BEGIN Source extract

I've only done shrooms once in my entire life, and while I'm certainly not advocating frequent drug use, I wholeheartedly recommend trying it once.

When I did them, I was by the wetlands close to my house. There's a long expanse of open land, with close to two acres worth of long grass, going along a long and wide road. There's also a dike that separates two areas of the wetlands that was worth walking on, covered in lush green grass and a two and a half foot wide gravel road to walk on top of it.

The way that the colors stood out reminded me of commercials and advertisements for the movie What Dreams May Come. The colors were brighter, the sun felt warmer - the wind felt better. My awareness of my body did not end with the physical limitations of my skin, but extended to the ground beneath me, the wind beside me, and the sun above me. Everything about the world was in me, and everything about me was in the world.

All my spiritual perceptions that, while only based on glimpses of supernatural experience and superhuman consciousness, were made undoubtedly verified in the continued experience under this influence. All of the minute details that require meticulous attention to notice, and all the solutions that require furious concentration to realize, and all the changes in consciousness that require deep meditation to know, became obvious facts and continued experiences, like anyone who thought that there was no God and that we were alone in the world was obviously ignorant of the air he breathed and the ground upon which he walked. I looked at children and smiled; I looked at the cars passing by and laughed; I looked at the river and beamed. The sunset - for the first time in a long time, after being almost drowned in a world of emptiness and insignificance - made me feel good about myself. The last line of every poem, the last bite of every great meal, every moment you spend playing with a laughing child, the meaning of every painting, the punchline to every joke, the culmination of every surprise, and the glory of every victory, all tried to say exactly what I felt that day. For the first time since I was about four, I felt like I was really, truly, and genuinely home.

END Source extract

Set of tasks:
1) Copy the part of the account starting at "When I did them, I" and ending at "on top of it.".
2) Using the account, decide whether each statement agrees with it, and answer yes or no with the deciding words quoted: (a) The experience took place by wetlands near the writer's house. (b) The writer has taken shrooms several times. (c) The gravel road on top of the dike is three feet wide.
3) Answer these questions from the account:
(a) How much long grass does the open land hold?
(b) Commercials and advertisements for which movie did the colors bring to mind?
(c) Since about what age had the writer not felt truly home?
You will not need the material to do any of this.

BEGIN Information shown

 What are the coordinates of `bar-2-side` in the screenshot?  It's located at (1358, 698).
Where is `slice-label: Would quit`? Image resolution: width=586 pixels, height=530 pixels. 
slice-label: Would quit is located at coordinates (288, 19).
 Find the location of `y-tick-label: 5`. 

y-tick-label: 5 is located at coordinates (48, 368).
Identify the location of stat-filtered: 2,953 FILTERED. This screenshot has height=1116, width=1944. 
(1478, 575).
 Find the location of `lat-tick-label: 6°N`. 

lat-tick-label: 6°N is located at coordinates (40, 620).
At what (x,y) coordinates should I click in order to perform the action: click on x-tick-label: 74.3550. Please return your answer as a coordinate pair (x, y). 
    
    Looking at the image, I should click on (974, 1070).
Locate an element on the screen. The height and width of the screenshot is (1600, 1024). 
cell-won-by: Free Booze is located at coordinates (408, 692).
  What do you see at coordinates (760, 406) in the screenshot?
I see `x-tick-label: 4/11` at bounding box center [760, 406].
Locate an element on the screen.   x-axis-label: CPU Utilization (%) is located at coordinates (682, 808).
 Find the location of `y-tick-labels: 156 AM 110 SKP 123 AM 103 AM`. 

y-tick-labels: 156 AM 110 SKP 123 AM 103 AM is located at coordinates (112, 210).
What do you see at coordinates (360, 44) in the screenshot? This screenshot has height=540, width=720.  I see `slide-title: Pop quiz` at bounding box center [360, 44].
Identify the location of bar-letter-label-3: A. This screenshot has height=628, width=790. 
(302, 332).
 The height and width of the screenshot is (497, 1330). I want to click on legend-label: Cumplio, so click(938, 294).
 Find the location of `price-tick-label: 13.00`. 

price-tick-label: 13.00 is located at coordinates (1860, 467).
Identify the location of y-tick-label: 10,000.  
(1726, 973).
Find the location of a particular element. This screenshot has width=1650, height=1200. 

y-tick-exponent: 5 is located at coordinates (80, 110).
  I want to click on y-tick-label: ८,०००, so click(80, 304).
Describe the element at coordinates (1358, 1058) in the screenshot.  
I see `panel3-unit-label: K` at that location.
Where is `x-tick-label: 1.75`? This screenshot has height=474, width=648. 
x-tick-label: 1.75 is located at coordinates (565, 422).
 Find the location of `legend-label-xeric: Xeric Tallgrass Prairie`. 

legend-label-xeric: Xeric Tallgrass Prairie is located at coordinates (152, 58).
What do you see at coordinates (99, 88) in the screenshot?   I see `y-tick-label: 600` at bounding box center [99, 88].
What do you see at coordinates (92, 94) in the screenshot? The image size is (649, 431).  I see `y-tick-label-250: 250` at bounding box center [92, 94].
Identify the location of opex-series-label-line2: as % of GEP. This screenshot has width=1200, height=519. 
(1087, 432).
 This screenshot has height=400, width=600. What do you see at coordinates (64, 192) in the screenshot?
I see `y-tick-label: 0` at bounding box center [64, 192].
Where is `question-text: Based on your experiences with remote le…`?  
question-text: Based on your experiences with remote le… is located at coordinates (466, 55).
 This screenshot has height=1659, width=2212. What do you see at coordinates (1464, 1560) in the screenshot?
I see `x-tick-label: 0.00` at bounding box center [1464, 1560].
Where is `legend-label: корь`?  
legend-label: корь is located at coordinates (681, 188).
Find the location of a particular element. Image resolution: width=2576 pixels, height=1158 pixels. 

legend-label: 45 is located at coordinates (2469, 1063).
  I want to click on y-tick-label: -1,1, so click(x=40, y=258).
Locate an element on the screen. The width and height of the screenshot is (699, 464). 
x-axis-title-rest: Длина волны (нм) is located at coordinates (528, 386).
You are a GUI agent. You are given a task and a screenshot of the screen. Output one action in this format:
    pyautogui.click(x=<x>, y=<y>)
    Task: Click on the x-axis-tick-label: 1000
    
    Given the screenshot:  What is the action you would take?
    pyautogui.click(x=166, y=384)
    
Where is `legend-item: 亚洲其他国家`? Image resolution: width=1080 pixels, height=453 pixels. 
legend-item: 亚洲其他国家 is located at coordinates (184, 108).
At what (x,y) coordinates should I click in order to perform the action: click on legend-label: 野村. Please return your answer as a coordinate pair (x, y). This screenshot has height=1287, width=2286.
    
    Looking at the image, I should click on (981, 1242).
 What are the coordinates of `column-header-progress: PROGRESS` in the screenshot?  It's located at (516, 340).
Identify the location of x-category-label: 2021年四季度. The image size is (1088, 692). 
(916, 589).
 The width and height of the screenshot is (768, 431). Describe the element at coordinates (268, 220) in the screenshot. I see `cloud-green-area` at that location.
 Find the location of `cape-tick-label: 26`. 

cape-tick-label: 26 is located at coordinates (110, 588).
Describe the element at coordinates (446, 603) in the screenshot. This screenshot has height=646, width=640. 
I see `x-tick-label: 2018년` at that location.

END Information shown

Answers to the exercise:
1)
When I did them, I was by the wetlands close to my house. There's a long expanse of open land, with close to two acres worth of long grass, going along a long and wide road. There's also a dike that separates two areas of the wetlands that was worth walking on, covered in lush green grass and a two and a half foot wide gravel road to walk on top of it.

2)
(a) Yes: "When I did them, I was by the wetlands close to my house."
(b) No: "I've only done shrooms once in my entire life"
(c) No: "a two and a half foot wide gravel road to walk on top of it"

3)
(a) Close to two acres.
(b) What Dreams May Come.
(c) About four.